| Source items |
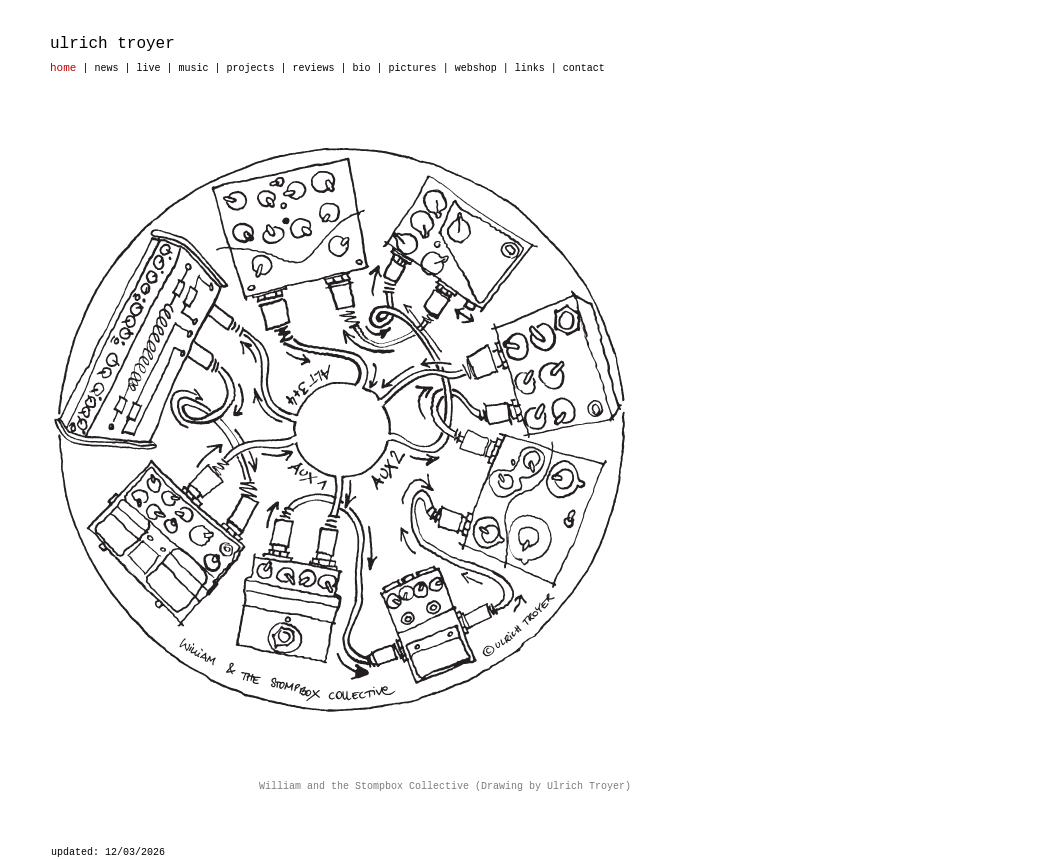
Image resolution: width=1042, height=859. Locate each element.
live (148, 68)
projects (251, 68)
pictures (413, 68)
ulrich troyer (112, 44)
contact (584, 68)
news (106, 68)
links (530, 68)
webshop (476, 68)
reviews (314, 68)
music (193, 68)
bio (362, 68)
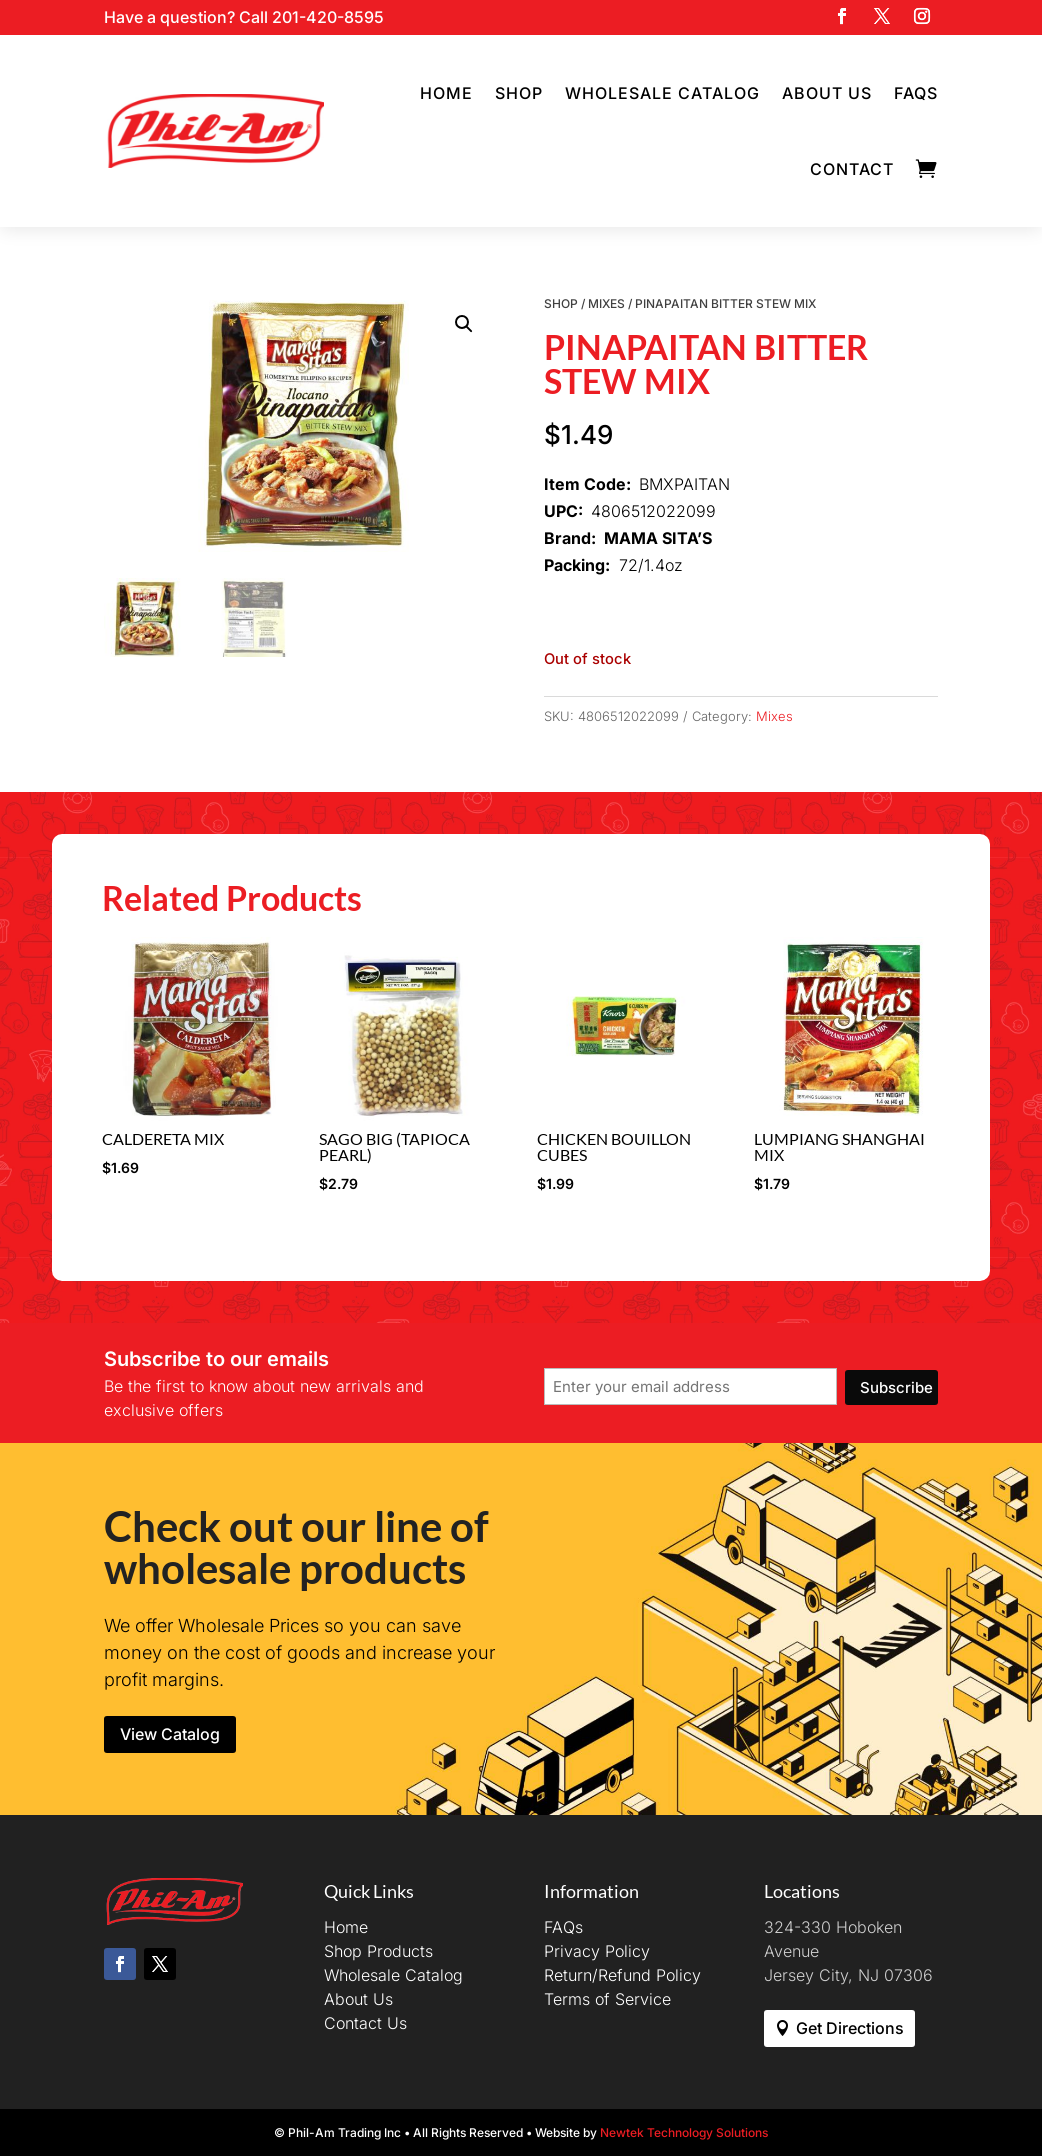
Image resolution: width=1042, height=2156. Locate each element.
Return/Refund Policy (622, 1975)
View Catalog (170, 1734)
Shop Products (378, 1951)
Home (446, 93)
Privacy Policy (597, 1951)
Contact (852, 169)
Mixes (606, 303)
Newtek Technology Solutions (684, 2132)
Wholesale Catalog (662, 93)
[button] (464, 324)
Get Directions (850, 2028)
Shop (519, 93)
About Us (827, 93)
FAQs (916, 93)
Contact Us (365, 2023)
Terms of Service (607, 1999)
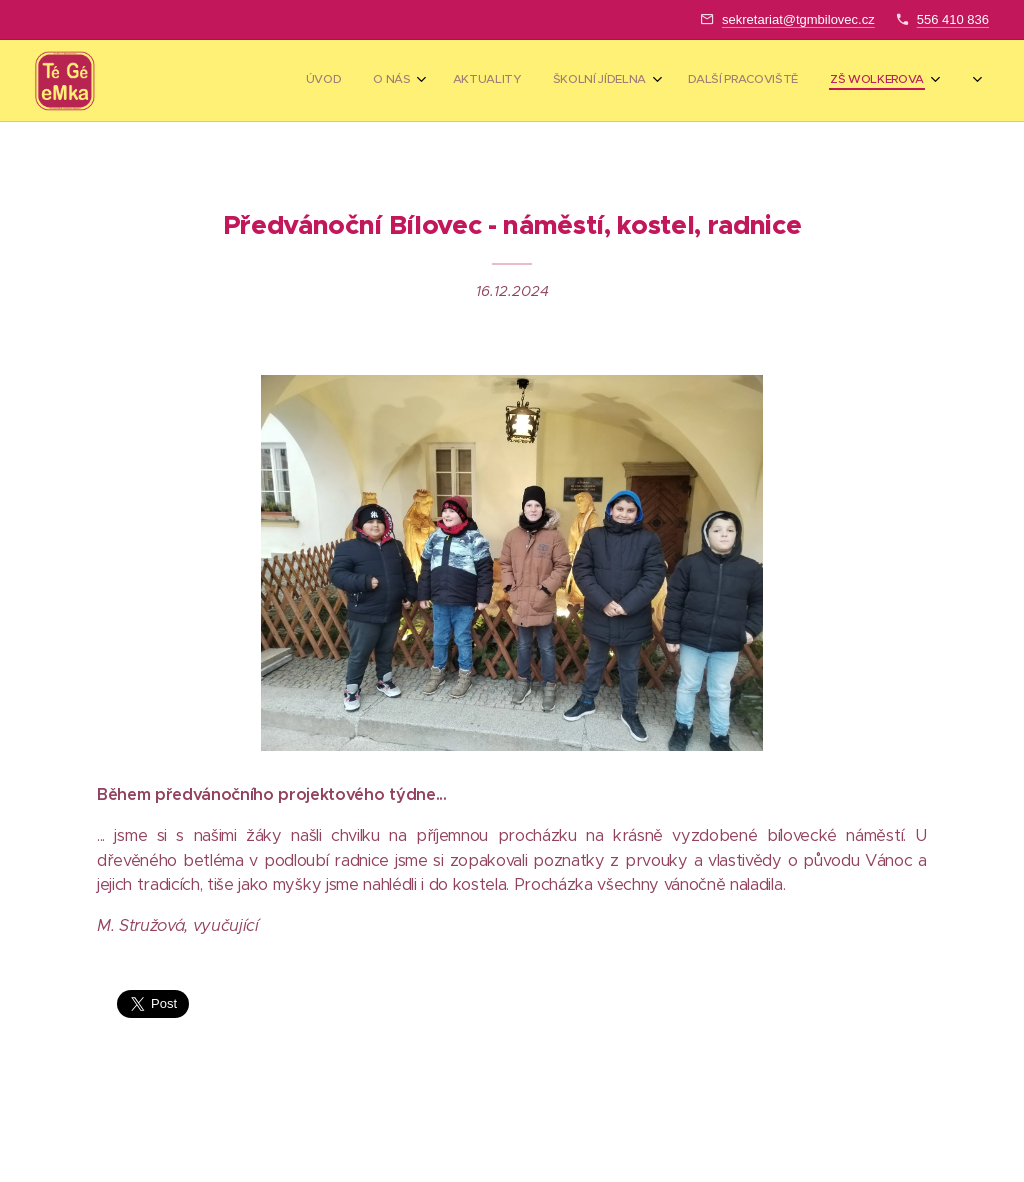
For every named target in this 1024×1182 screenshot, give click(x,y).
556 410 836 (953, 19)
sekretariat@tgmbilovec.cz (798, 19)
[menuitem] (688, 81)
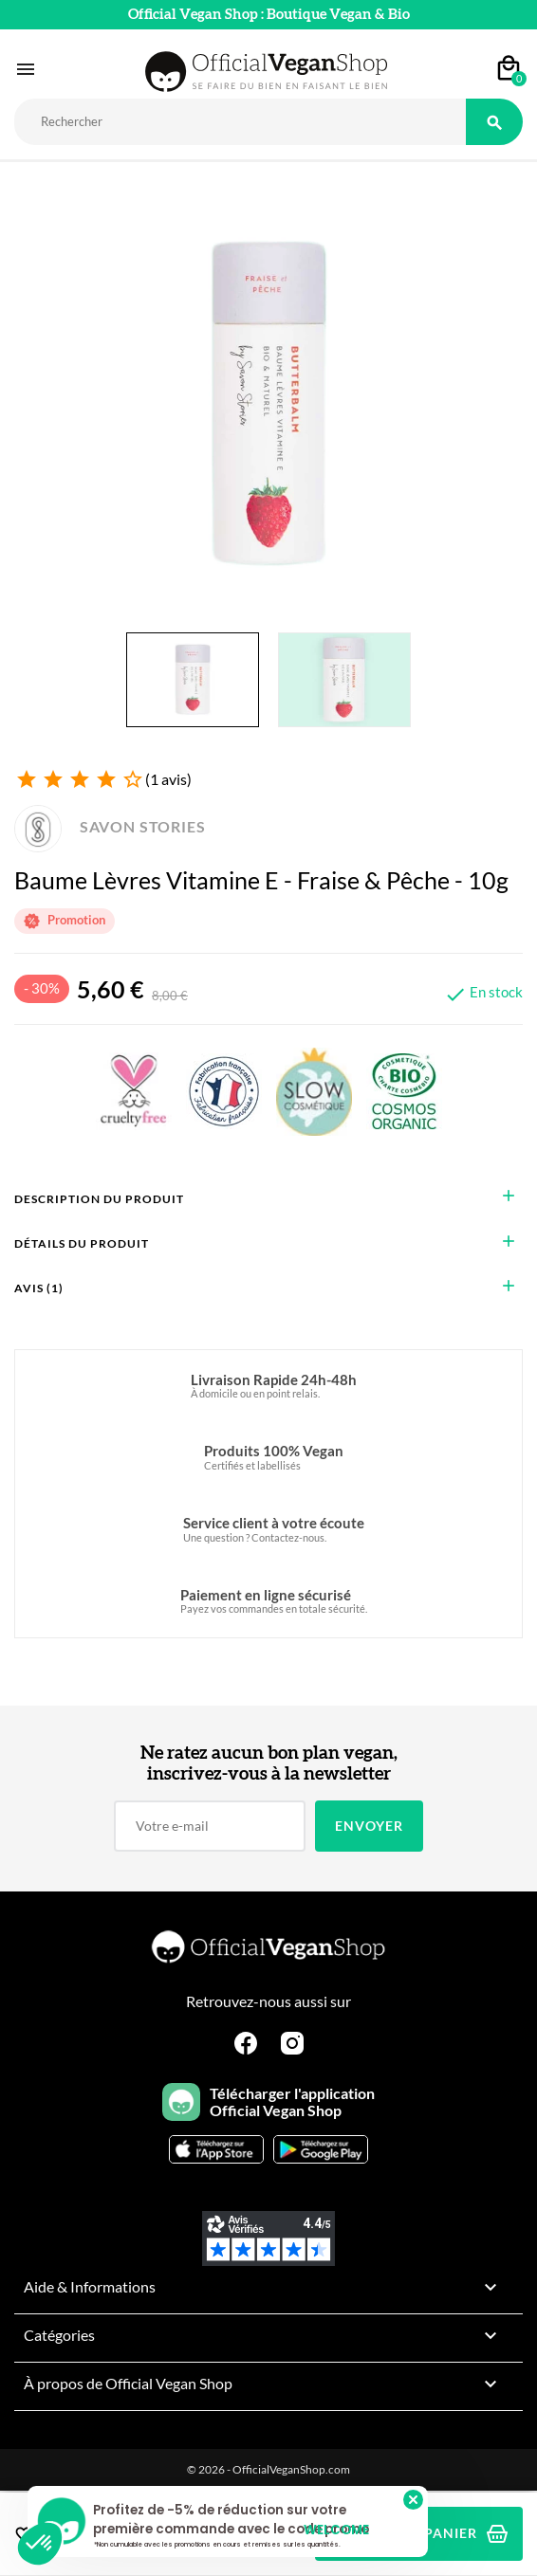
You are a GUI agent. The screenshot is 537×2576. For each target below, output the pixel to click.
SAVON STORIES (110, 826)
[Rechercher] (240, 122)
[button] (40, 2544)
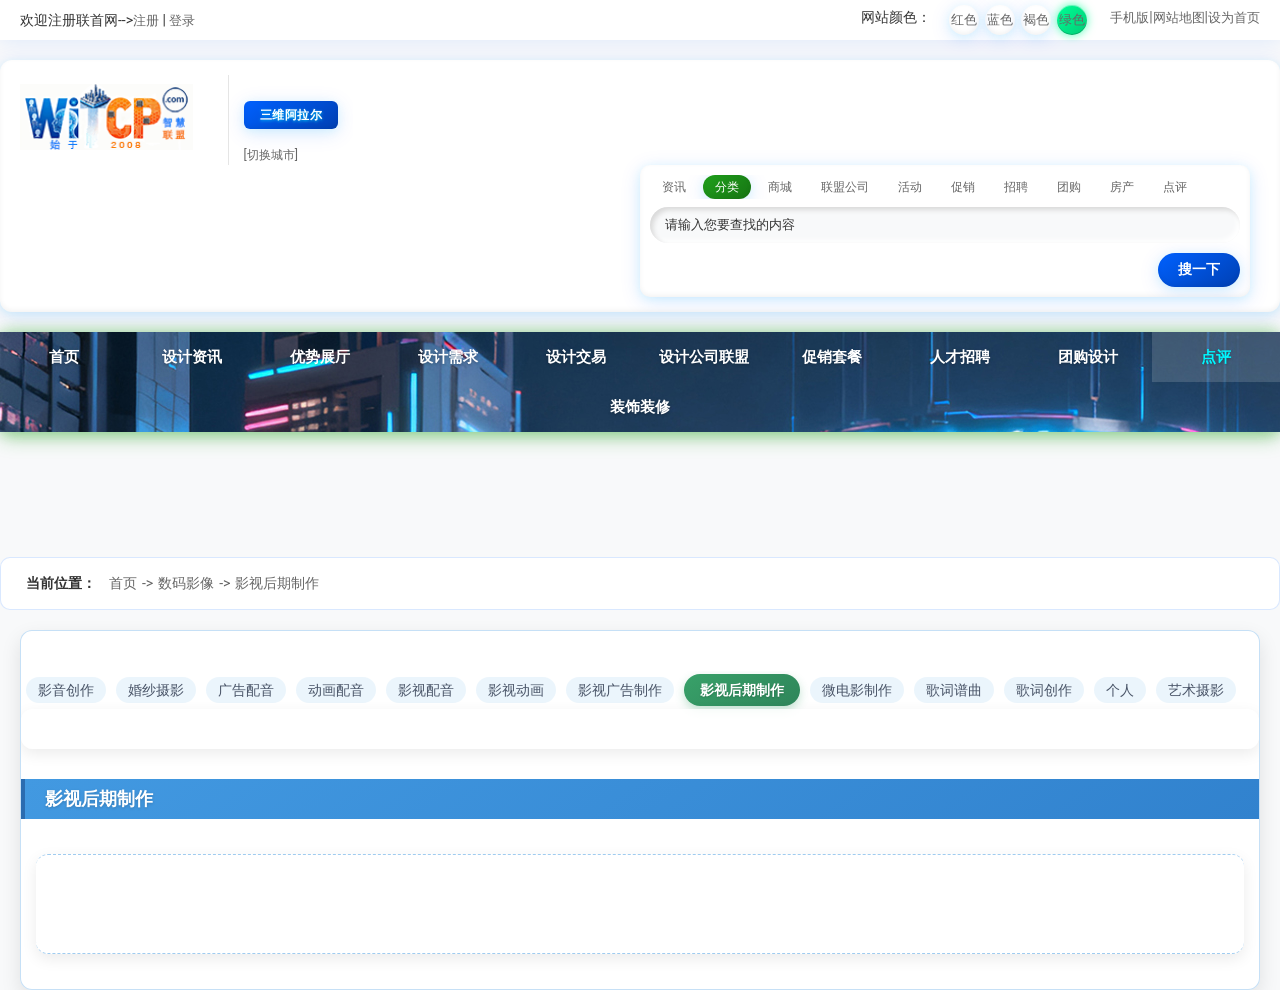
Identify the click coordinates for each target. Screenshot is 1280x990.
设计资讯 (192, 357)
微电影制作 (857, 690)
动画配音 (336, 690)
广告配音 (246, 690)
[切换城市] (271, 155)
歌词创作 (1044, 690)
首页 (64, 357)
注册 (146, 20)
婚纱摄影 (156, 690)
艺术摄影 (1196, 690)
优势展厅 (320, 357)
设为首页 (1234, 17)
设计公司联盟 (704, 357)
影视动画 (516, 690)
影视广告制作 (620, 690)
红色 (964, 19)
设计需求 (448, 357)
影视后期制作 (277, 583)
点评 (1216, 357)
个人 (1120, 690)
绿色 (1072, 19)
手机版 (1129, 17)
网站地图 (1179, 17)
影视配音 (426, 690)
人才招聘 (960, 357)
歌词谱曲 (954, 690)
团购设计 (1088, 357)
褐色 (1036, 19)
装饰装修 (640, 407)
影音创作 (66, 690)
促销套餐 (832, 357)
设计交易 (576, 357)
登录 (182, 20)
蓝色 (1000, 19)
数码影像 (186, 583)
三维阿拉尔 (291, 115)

| Exercise requirements |
Turn the items from the one containing "注册 (146, 20)" down to the one containing "促销套餐 (832, 357)", both included, into a two-column CSV with the headers "target" and "click_point". Give one row per item, holding its text and its answer, with each value in its own quoted field and any line breaks replaced by spaces.

| Result for this exercise |
target,click_point
"注册","(146, 20)"
"婚纱摄影","(156, 690)"
"艺术摄影","(1196, 690)"
"优势展厅","(320, 357)"
"设为首页","(1234, 17)"
"设计公司联盟","(704, 357)"
"影视动画","(516, 690)"
"影视广告制作","(620, 690)"
"红色","(964, 19)"
"设计需求","(448, 357)"
"影视后期制作","(277, 583)"
"点评","(1216, 357)"
"个人","(1120, 690)"
"绿色","(1072, 19)"
"手机版","(1129, 17)"
"网站地图","(1179, 17)"
"影视配音","(426, 690)"
"人才招聘","(960, 357)"
"歌词谱曲","(954, 690)"
"团购设计","(1088, 357)"
"褐色","(1036, 19)"
"装饰装修","(640, 407)"
"影音创作","(66, 690)"
"促销套餐","(832, 357)"